I'm having trouble with one of the exercises in Hoffman and Kunze's Linear Algebra (Section 6.4, Exercise 5):
Let $V$ be an $n$-dimensional vector space and let $T$ be a linear operator on $V$. Suppose that there exists some positive integer $k$ so that $T^k=0$. Prove that $T^n=0$.
My initial thought was that the minimal polynomial of $T$ must divide $x^k$, hence must be of the form $x^m$ for some $m\leq k$. Now, since the minimal polynomial and the characteristic polynomial of $T$ share the same roots, the only scalar roots of the characteristic polynomial must be $0$. It follows that the characteristic polynomial of $T$ must be $x^n$. Hence by Cayley-Hamilton, we must have $T^n=0$.

Extracted material
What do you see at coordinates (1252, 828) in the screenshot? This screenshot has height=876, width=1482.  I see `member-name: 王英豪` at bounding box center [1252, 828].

==

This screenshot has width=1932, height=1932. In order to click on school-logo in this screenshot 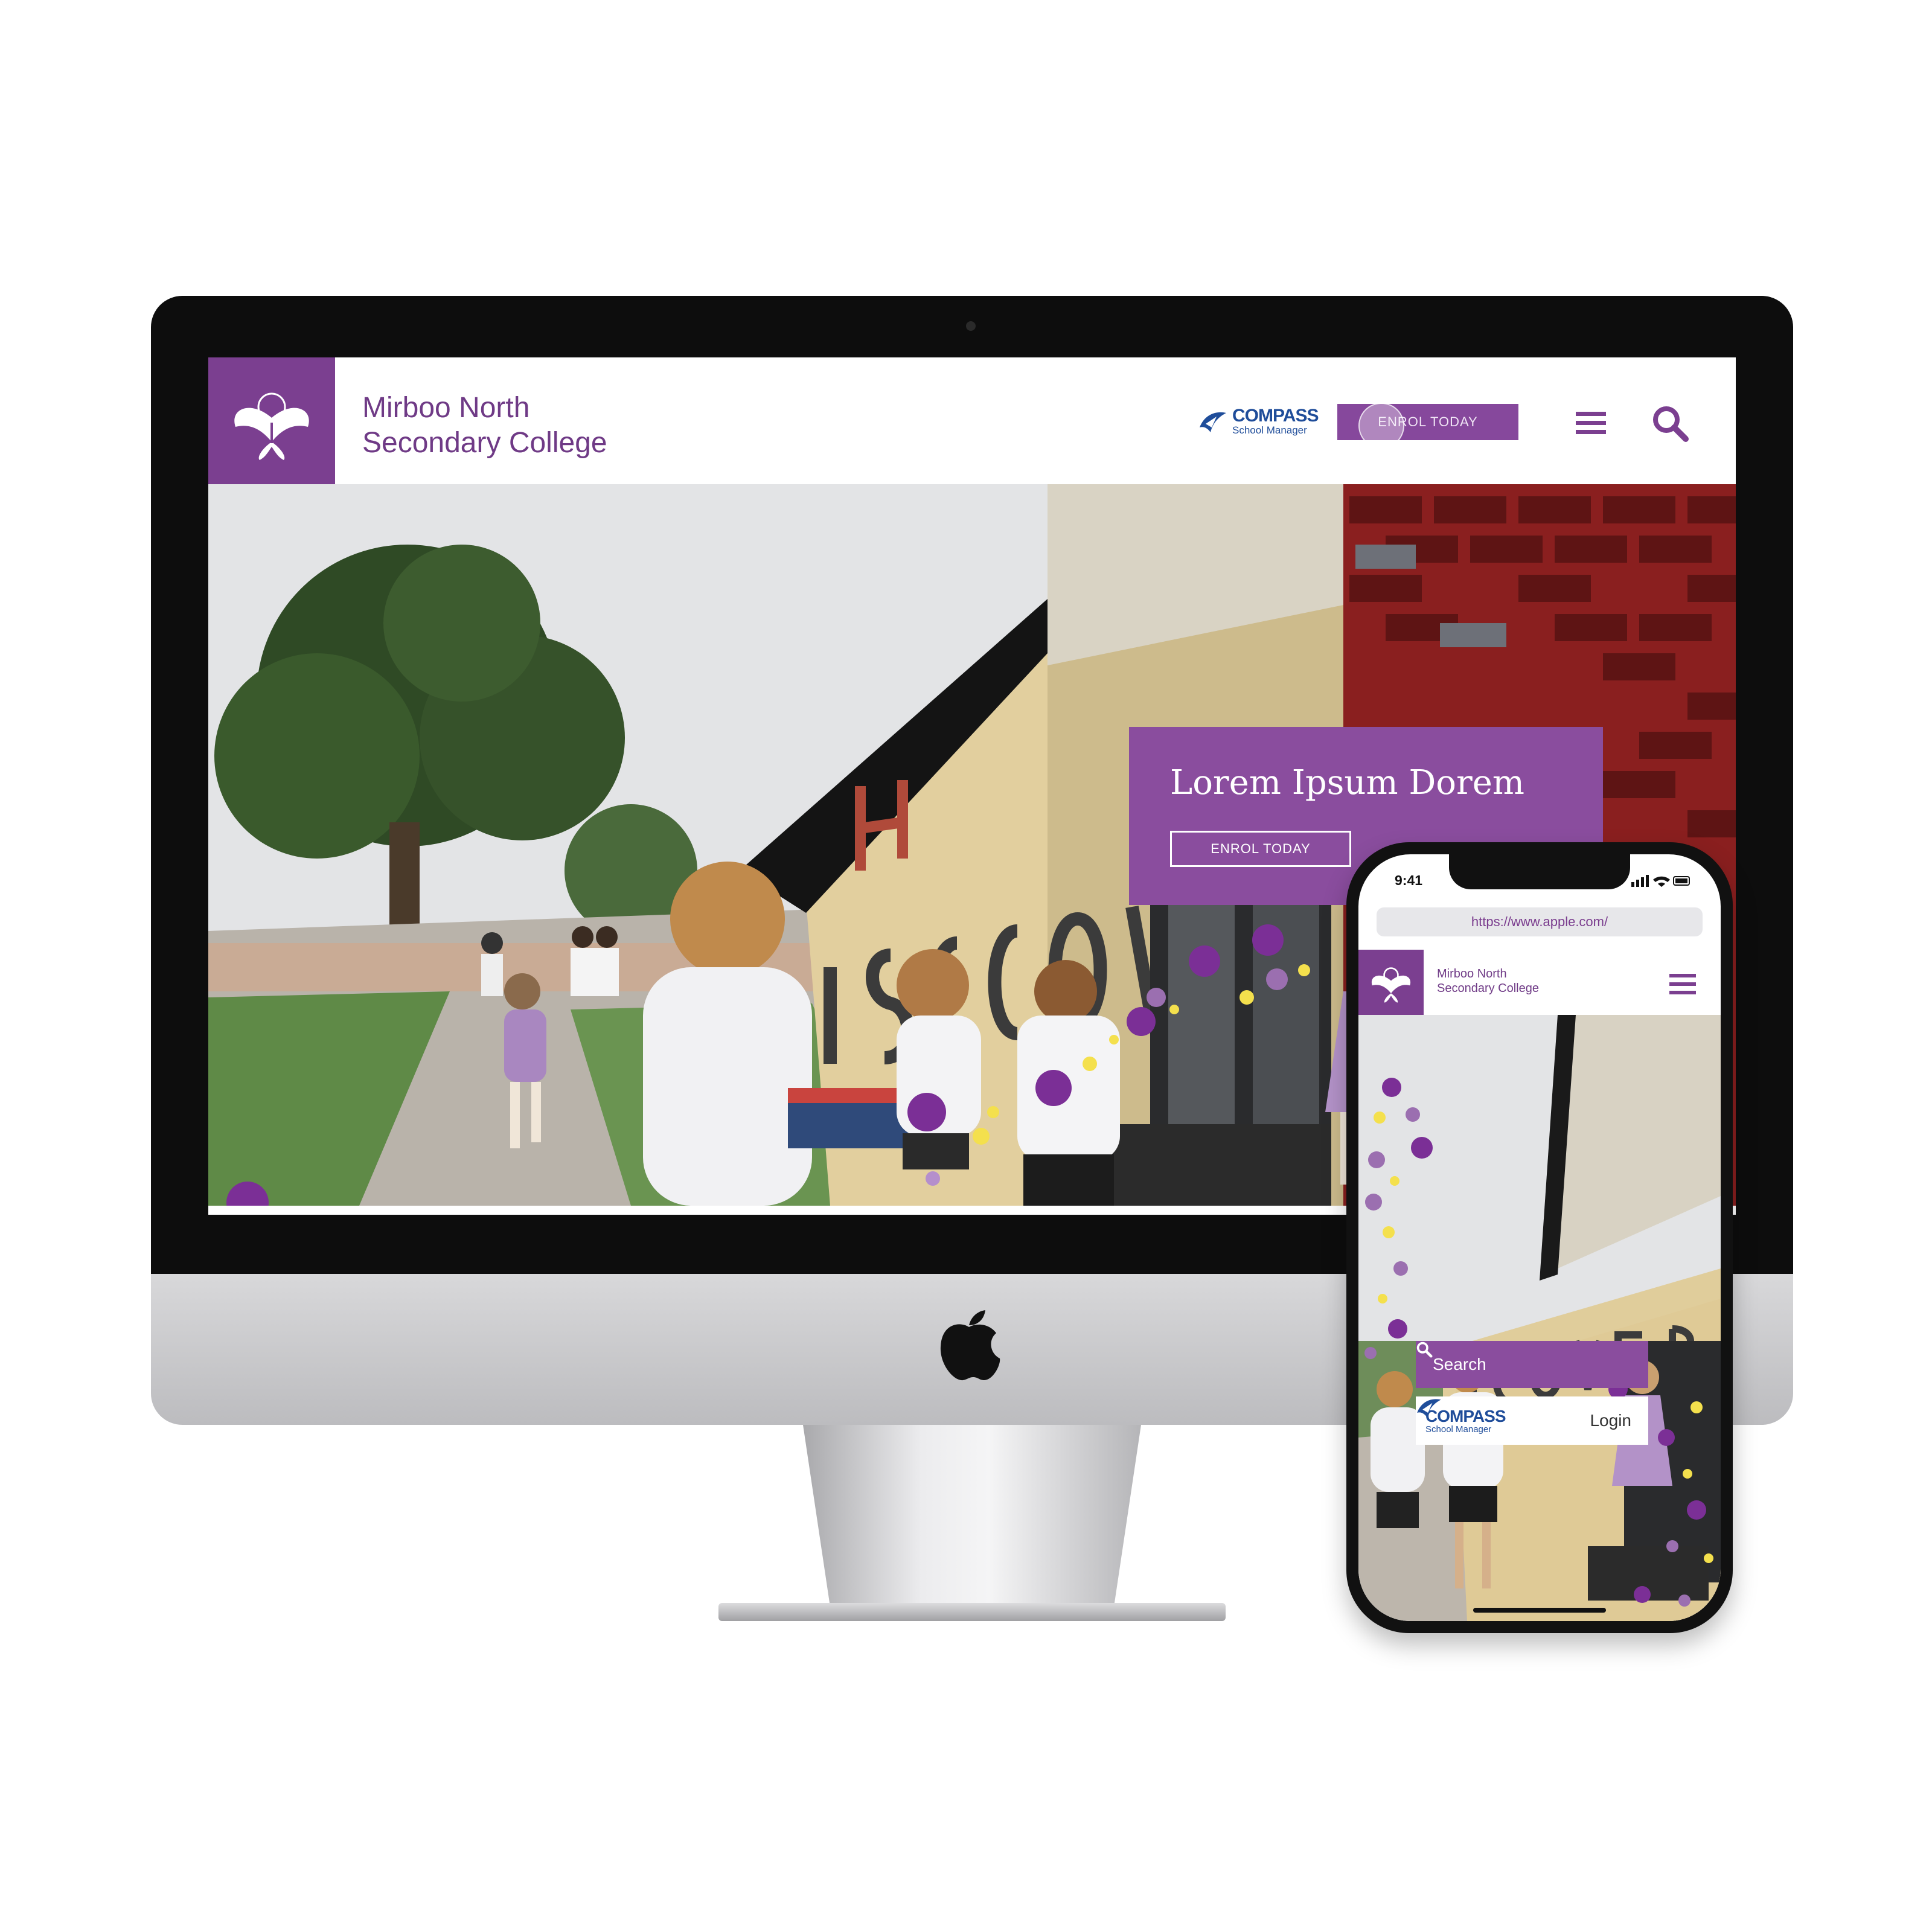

Exercise set
(A) In the linear algebra post, which letters does the exercise statement that begins "Let $V$ be" introduce, and what does each stand for?
(B) Can you duplicate the linear algebra post between "I'm having trouble" and "must have $T^n=0$.", inclusive?

Task-by-task solutions
(A)
- $V$: an $n$-dimensional vector space
- $n$: the dimension of $V$
- $T$: a linear operator on $V$
- $k$: a positive integer such that $T^k=0$

(B)
I'm having trouble with one of the exercises in Hoffman and Kunze's Linear Algebra (Section 6.4, Exercise 5):
Let $V$ be an $n$-dimensional vector space and let $T$ be a linear operator on $V$. Suppose that there exists some positive integer $k$ so that $T^k=0$. Prove that $T^n=0$.
My initial thought was that the minimal polynomial of $T$ must divide $x^k$, hence must be of the form $x^m$ for some $m\leq k$. Now, since the minimal polynomial and the characteristic polynomial of $T$ share the same roots, the only scalar roots of the characteristic polynomial must be $0$. It follows that the characteristic polynomial of $T$ must be $x^n$. Hence by Cayley-Hamilton, we must have $T^n=0$.